**Task**
In the article introducing sp_AllNightLog, which two drawbacks of SQL Server's newer disaster recovery options are named?

Introducing sp_AllNightLog: Log Shipping at Scale, Open Source

Last Updated 7 years ago

Backup and Recovery, First Responder Kit, kCura Relativity

In our Faux PaaS project, we need a backup plan – or rather, a restore plan.

On each SQL Server instance, clients can create as many databases as they want, anytime they want, with no human intervention. We need those databases covered by disaster recovery as quickly as practical.

SQL Server’s newer disaster recovery options – Always On Availability Groups and async database mirroring – have a few drawbacks. They require configuration for each new database, and they can hit worker thread exhaustion as you grow to hundreds or thousands of protected databases.

That’s where old-school log shipping comes in.

**Dataset section**
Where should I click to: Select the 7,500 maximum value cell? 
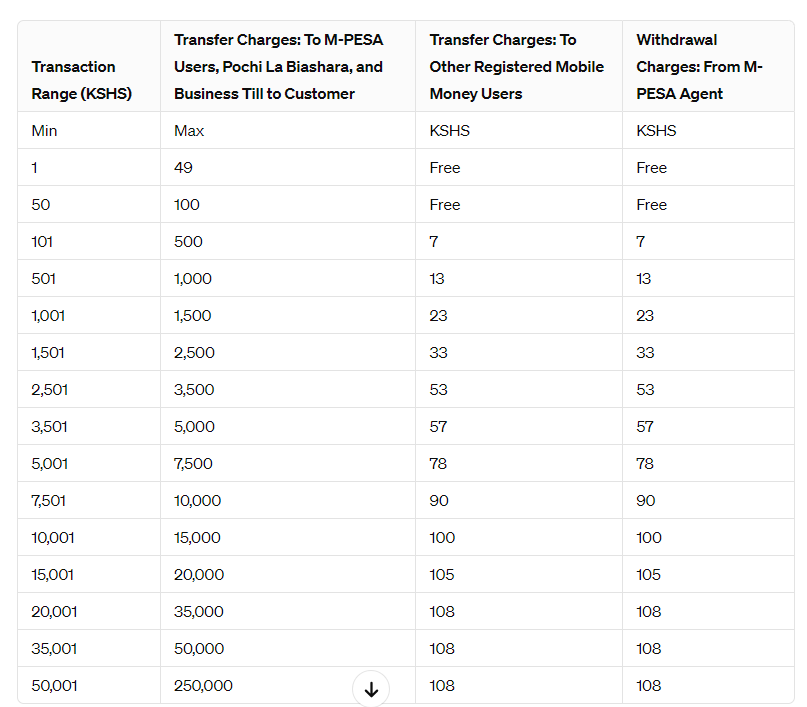[194, 464]
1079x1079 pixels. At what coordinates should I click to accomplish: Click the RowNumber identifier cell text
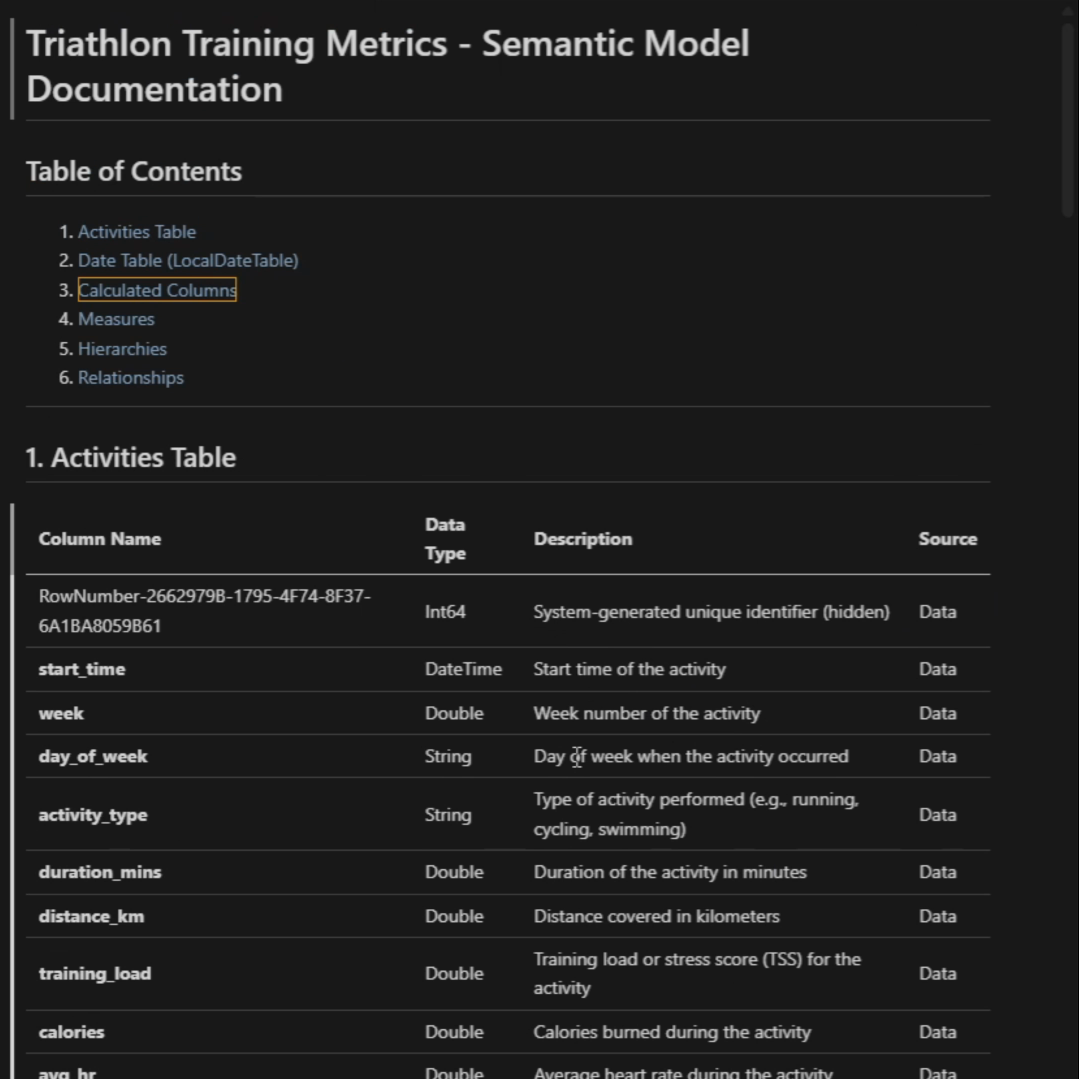204,611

**Task response**
They require configuration for each new database, and they can hit worker thread exhaustion as you grow to hundreds or thousands of protected databases.